(TO BE DONE): Lay out the lines from the line with "Sangfor (133, 2163)" to the line with "LOCAL SPORTS (153, 60)" as a numbered list, leaving out blank lines and pictures.

Records taken from a collection
**********

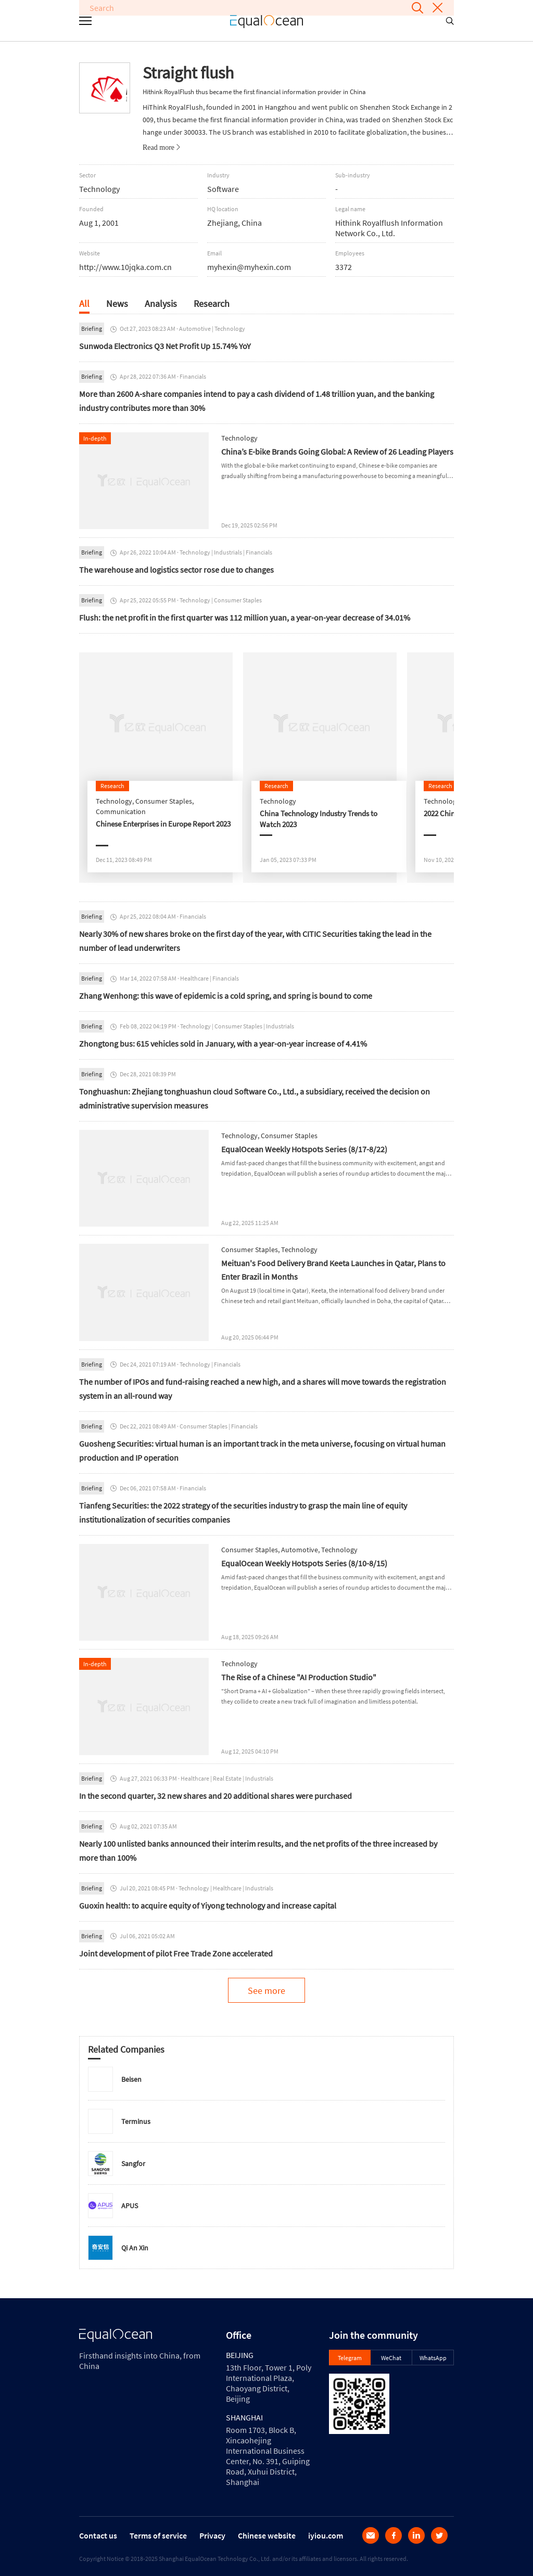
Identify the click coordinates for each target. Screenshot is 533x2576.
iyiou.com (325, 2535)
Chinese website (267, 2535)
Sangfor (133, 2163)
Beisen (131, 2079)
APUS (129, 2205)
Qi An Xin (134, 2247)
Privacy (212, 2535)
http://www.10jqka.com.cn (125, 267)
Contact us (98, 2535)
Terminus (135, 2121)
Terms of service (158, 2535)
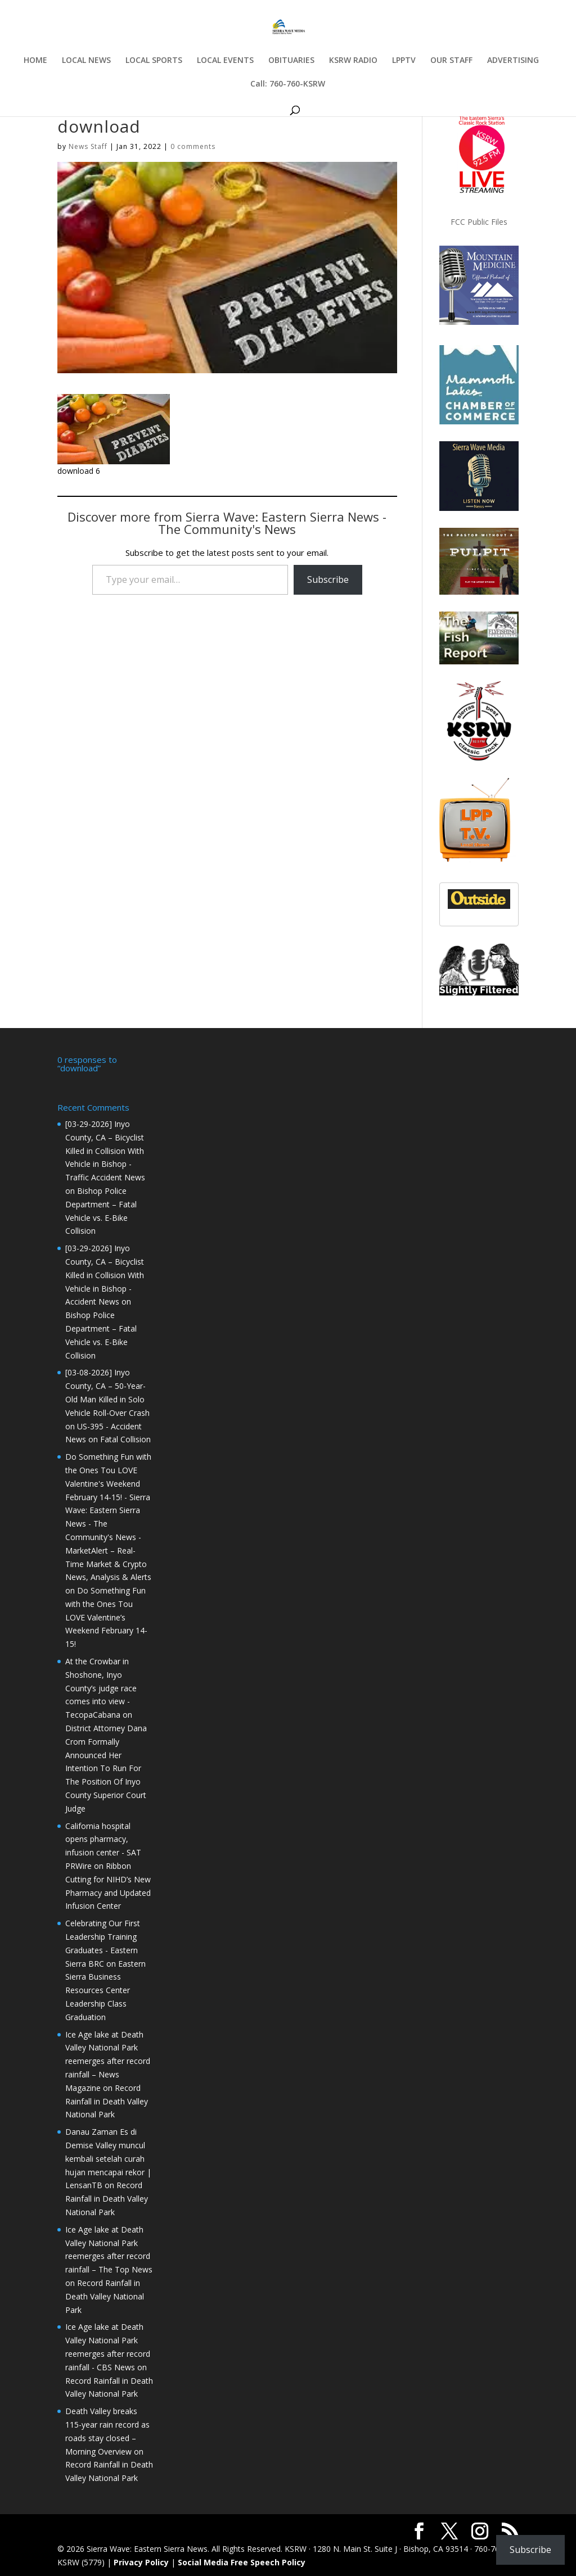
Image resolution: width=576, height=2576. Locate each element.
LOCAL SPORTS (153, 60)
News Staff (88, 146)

**********

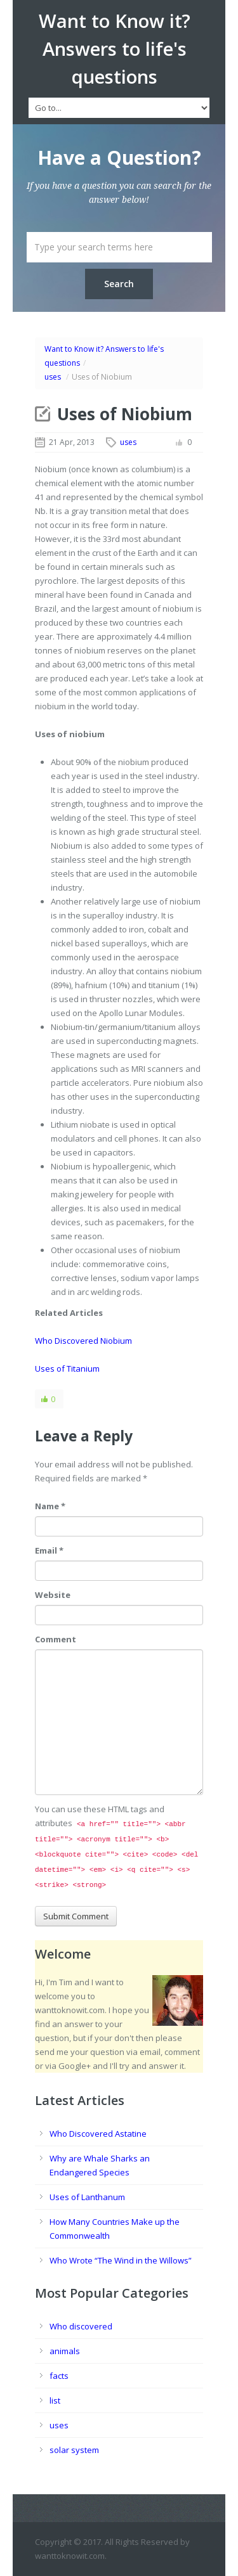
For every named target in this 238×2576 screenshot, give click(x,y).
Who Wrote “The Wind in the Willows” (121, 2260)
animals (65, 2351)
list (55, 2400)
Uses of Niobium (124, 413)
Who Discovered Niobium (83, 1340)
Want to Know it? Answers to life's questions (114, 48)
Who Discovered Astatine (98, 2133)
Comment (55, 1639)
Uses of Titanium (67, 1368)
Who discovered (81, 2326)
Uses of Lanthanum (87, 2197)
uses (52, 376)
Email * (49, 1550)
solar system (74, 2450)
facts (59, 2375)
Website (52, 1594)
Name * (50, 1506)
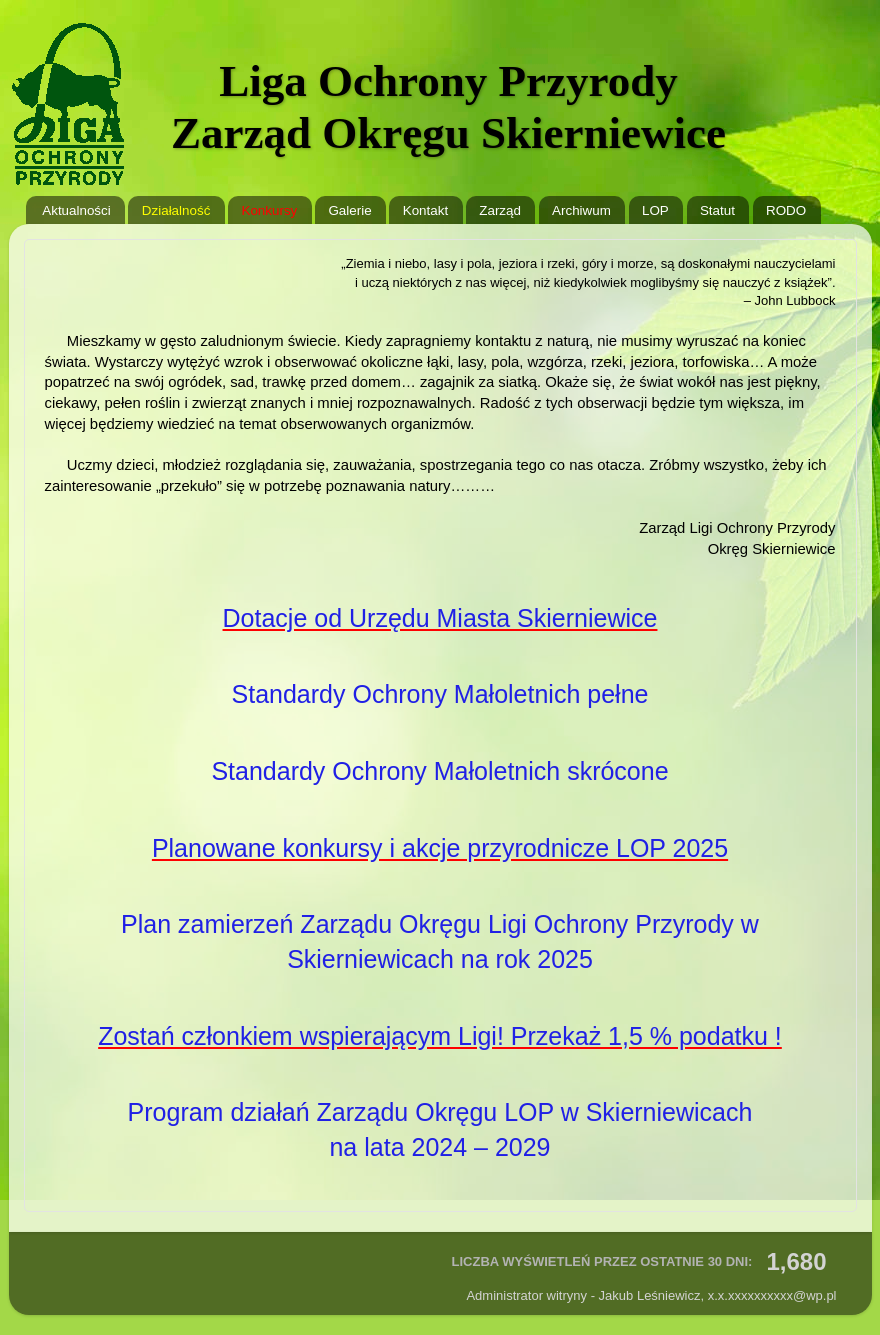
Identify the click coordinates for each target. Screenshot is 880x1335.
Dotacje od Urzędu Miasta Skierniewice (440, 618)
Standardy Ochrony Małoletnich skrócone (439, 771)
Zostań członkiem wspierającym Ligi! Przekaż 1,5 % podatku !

**********

(THE RESULT):
1. Sangfor (133, 2163)
2. Beisen (131, 2079)
3. APUS (129, 2205)
4. Qi An Xin (134, 2247)
5. Privacy (212, 2535)
6. http://www.10jqka.com.cn (125, 267)
7. Contact us (98, 2535)
8. Terminus (135, 2121)
9. Terms of service (158, 2535)
10. Image resolution: width=576, height=2576. Locate each element.
11. LOCAL SPORTS (153, 60)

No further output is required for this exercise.